→ **Exercise goal**:
Copy the material below verbatim from the line with "Image resolution: width=975" to the line with "Purchase via Read This Article - $3.50", both lines included, omitting pictures and every line outside that range.

→ **Data extract**:
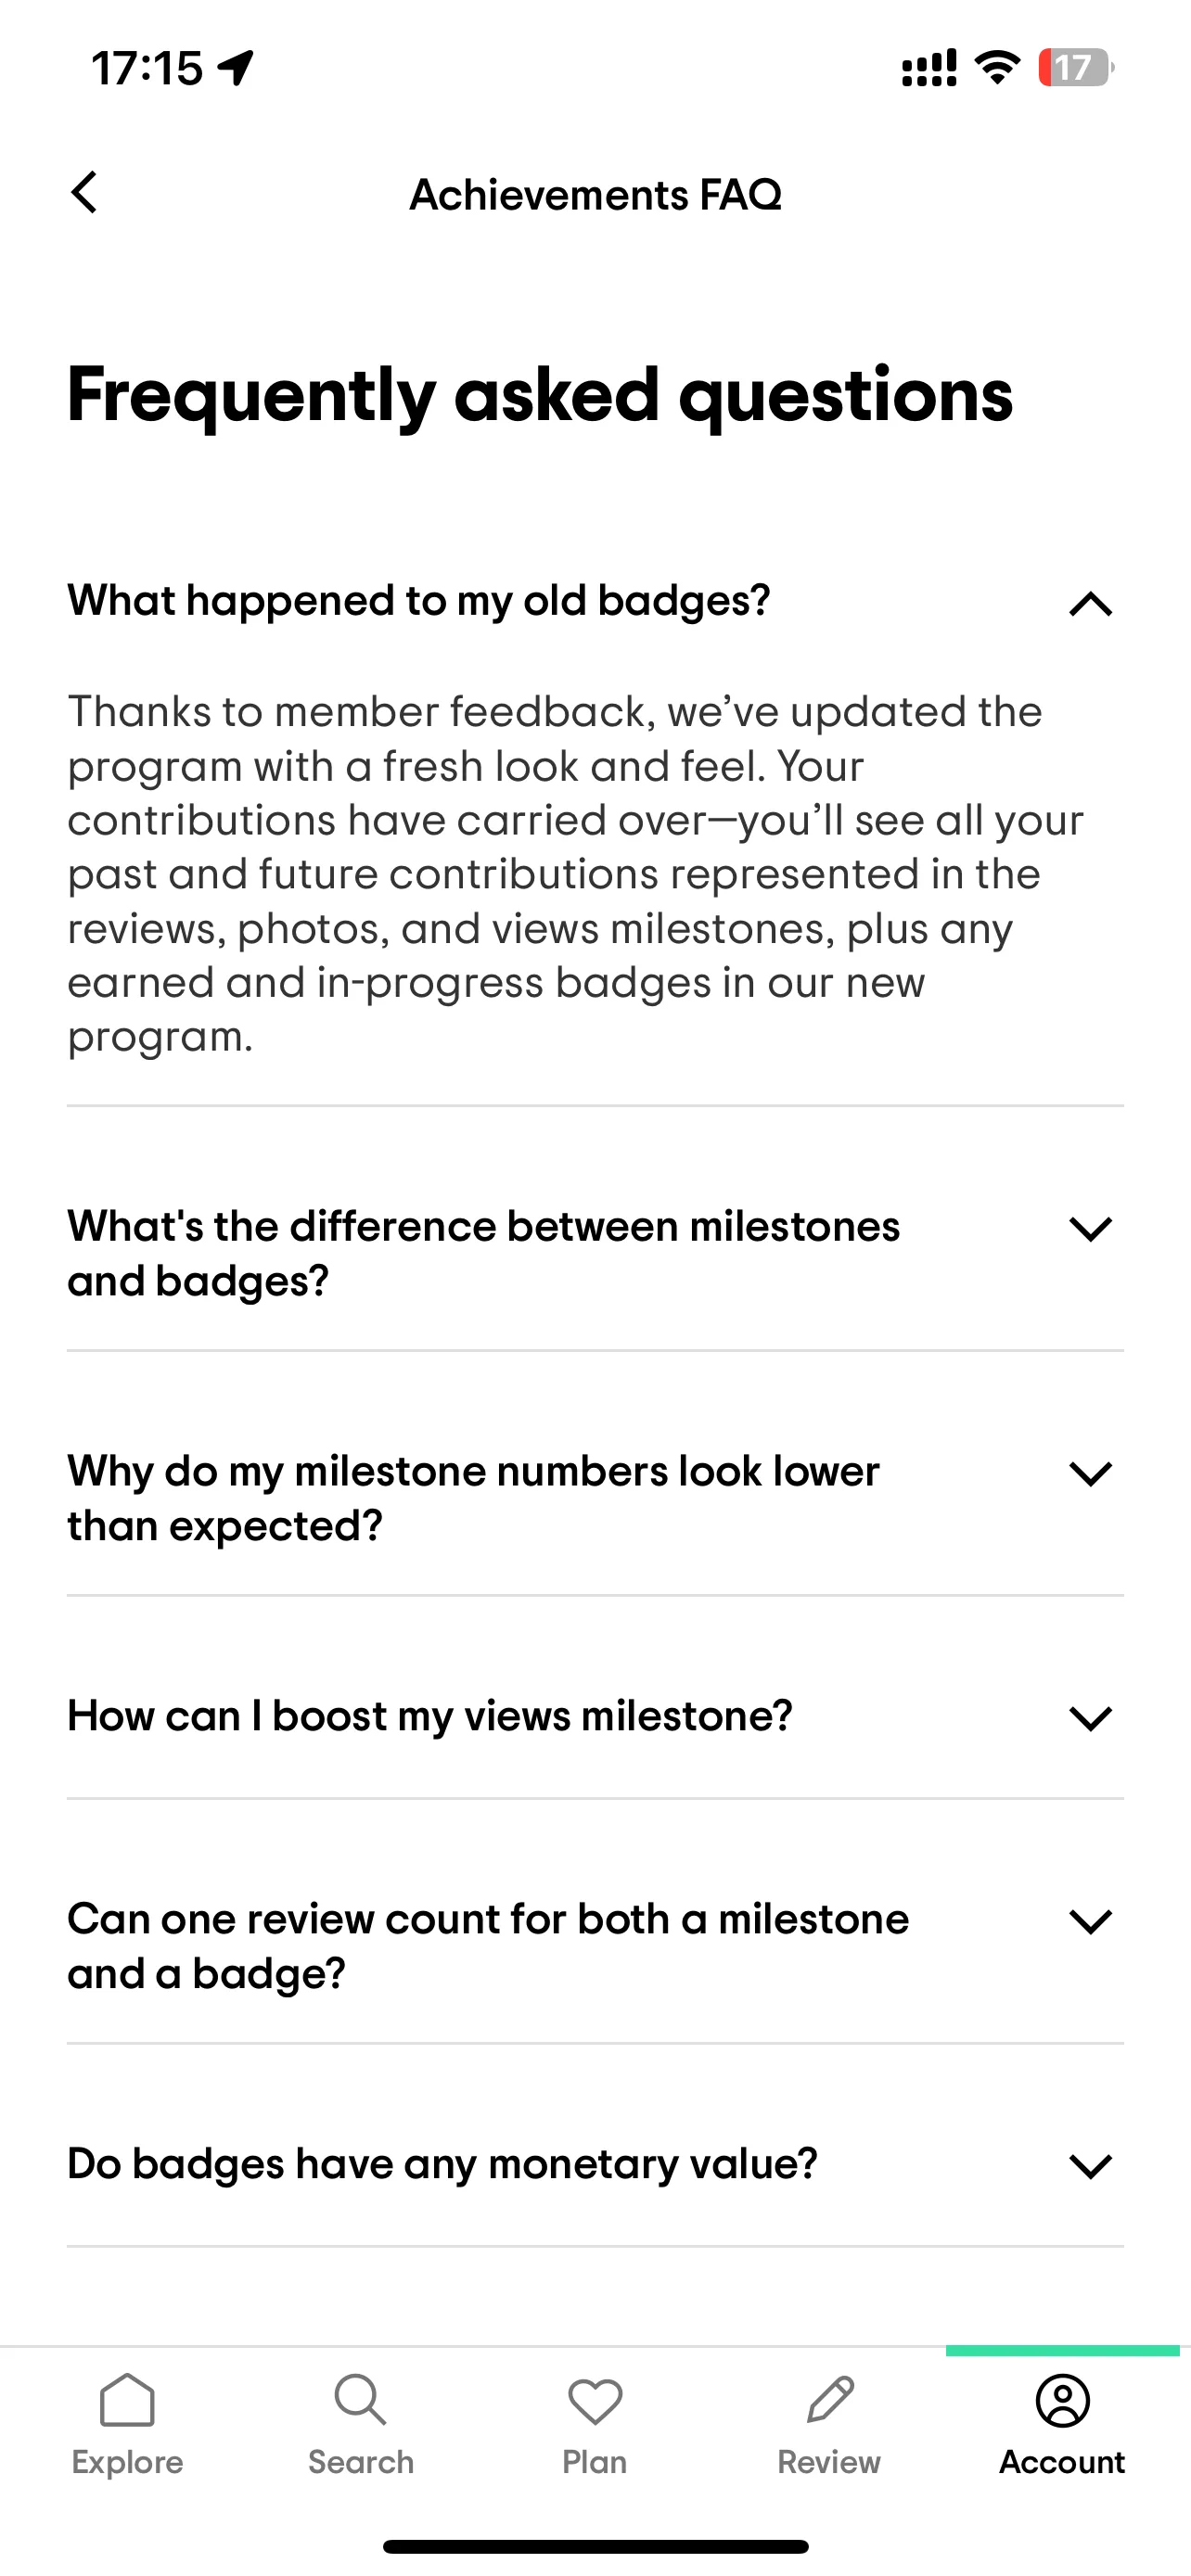The image size is (1191, 2576).
Task: Collapse the old badges answer chevron
Action: click(x=1090, y=604)
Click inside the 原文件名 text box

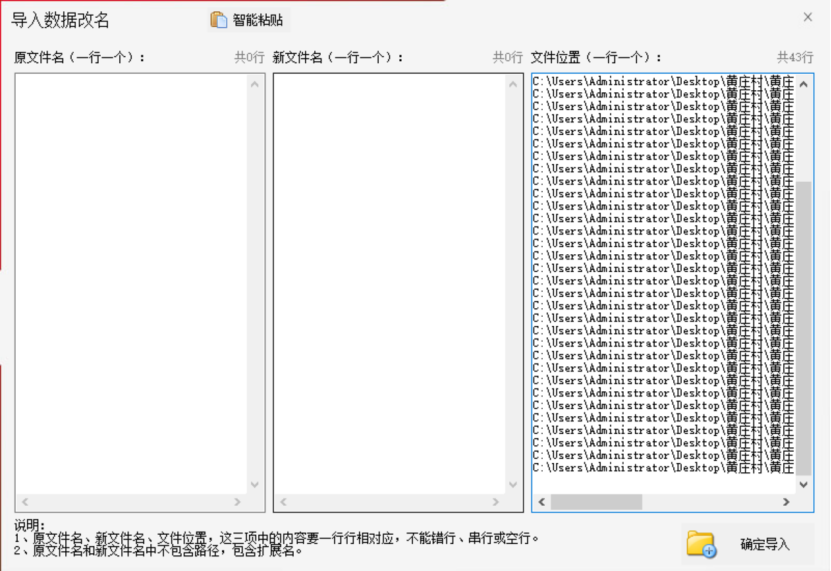point(130,280)
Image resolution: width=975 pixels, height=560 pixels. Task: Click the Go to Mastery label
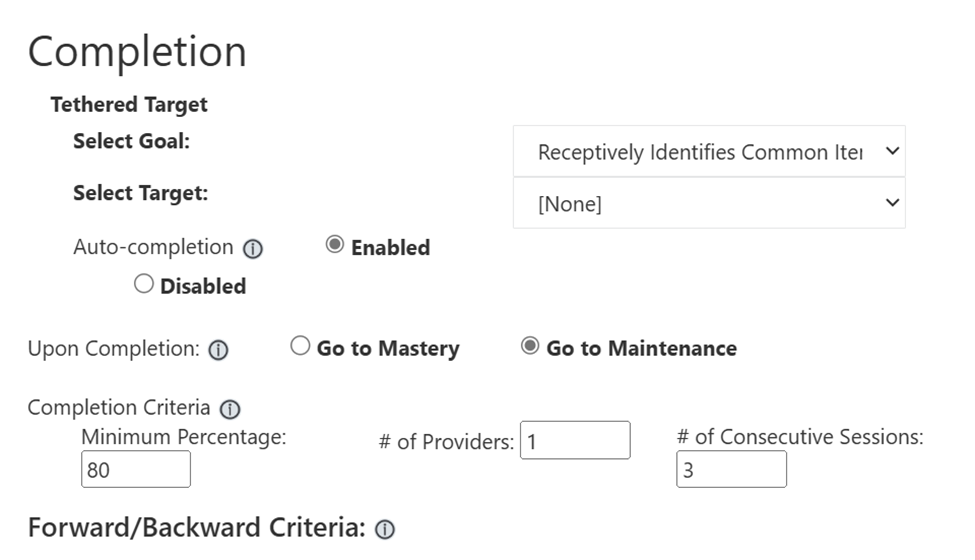pos(388,349)
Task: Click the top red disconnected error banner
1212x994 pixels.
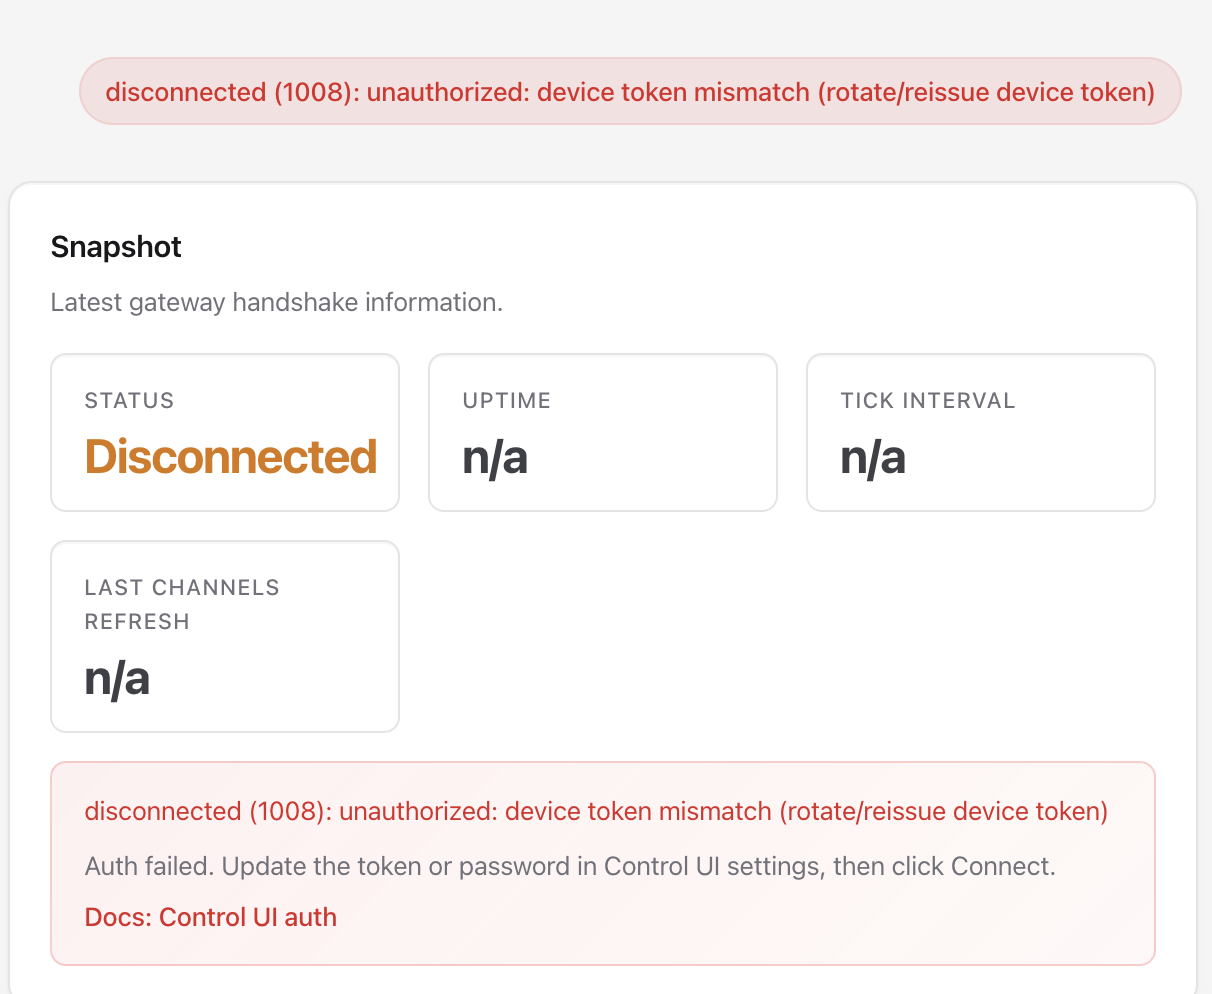Action: click(630, 92)
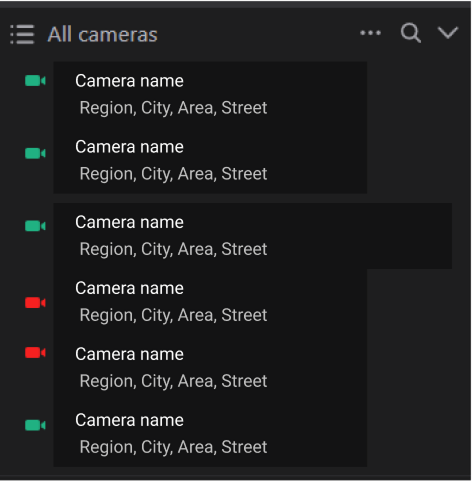Click the second red offline camera icon
This screenshot has height=481, width=472.
[35, 353]
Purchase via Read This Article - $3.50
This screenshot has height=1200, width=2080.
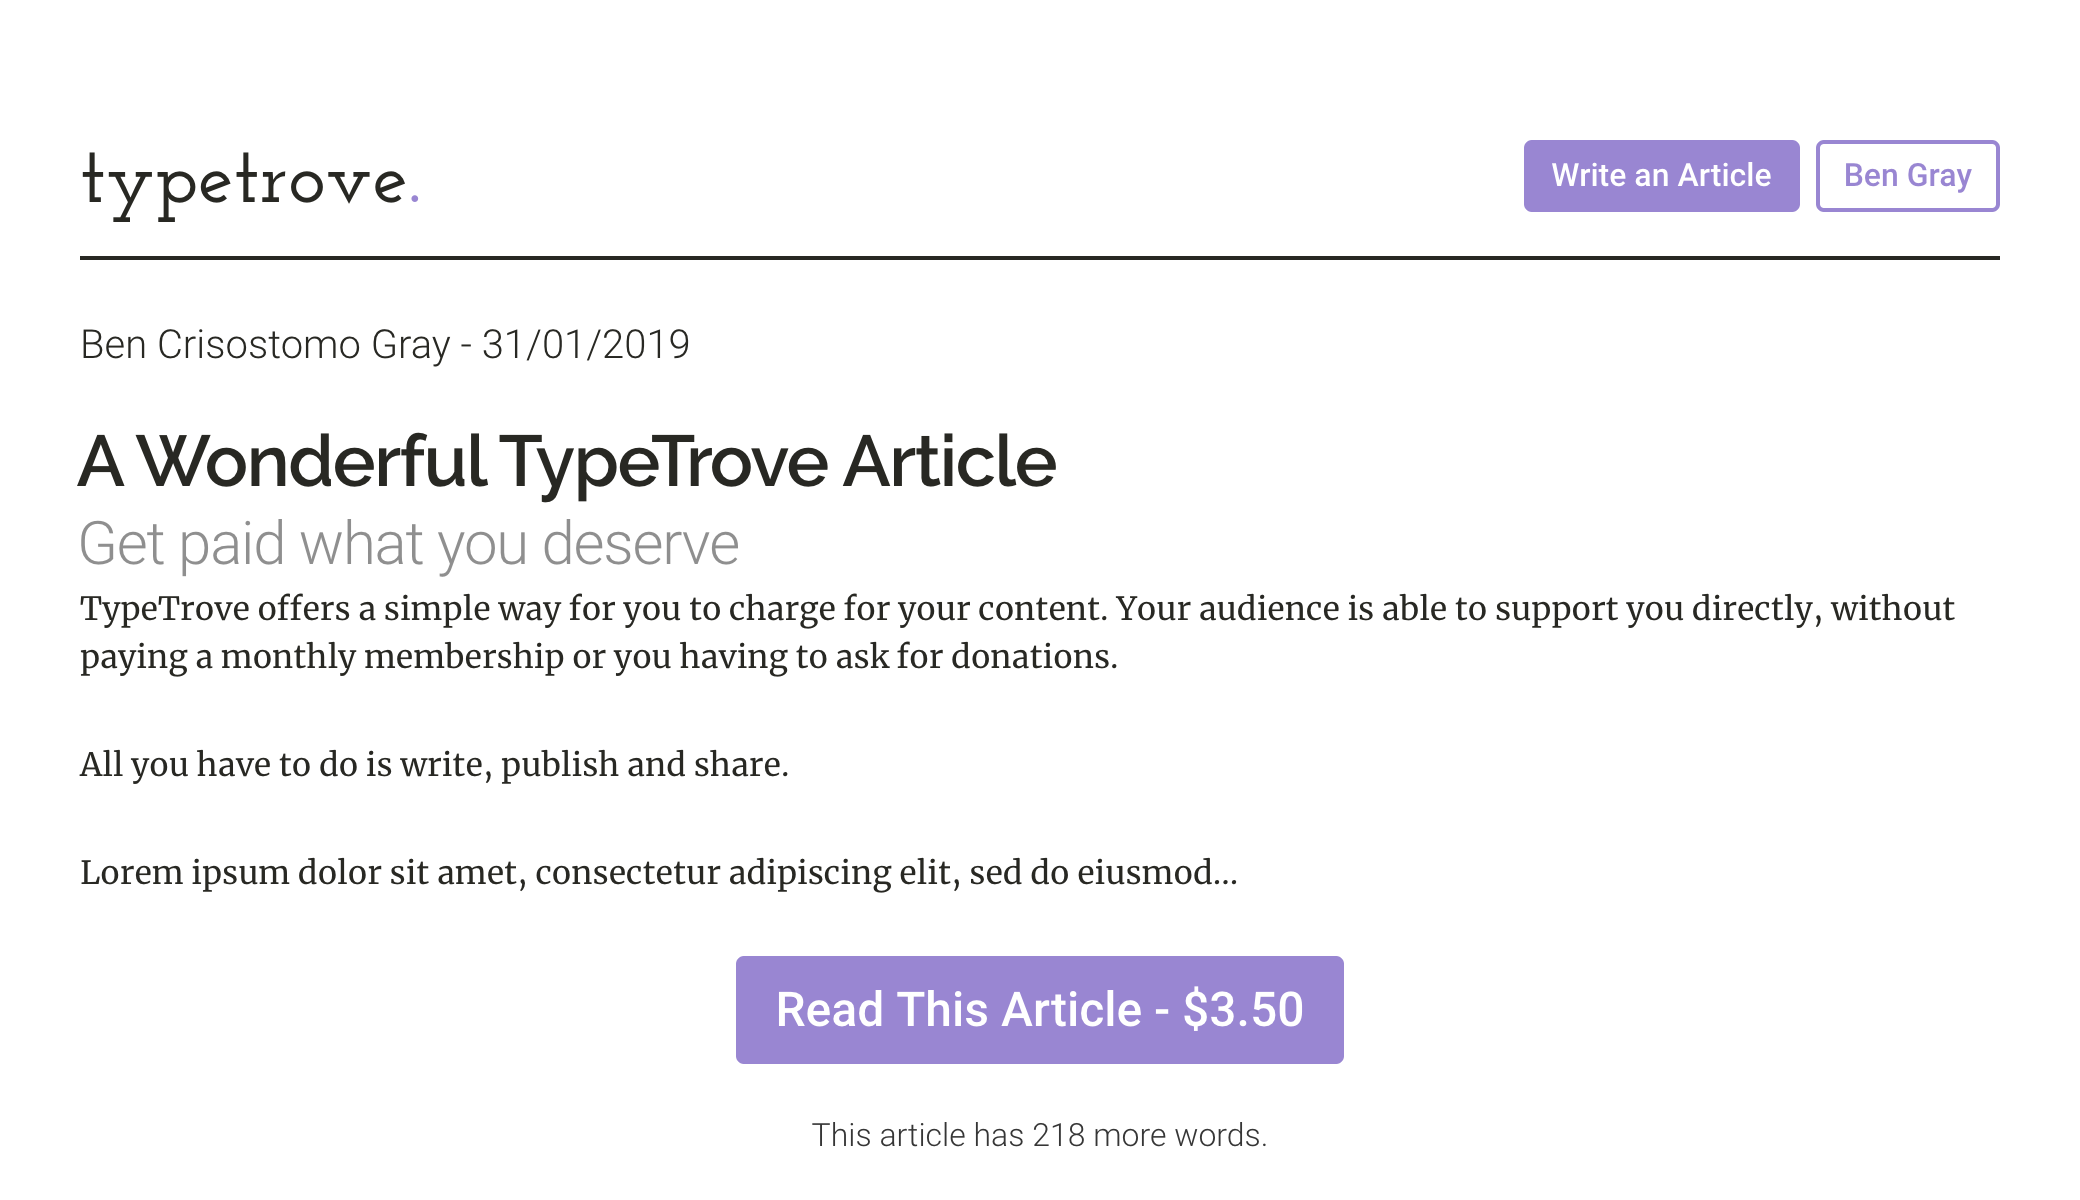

→ **Response box**:
Image resolution: width=975 pixels, height=560 pixels. Task: Click the Go to Mastery label
pos(388,349)
Task: Click the top red disconnected error banner
1212x994 pixels.
Action: click(630, 92)
Click the second red offline camera icon
This screenshot has height=481, width=472.
[35, 353]
Purchase via Read This Article - $3.50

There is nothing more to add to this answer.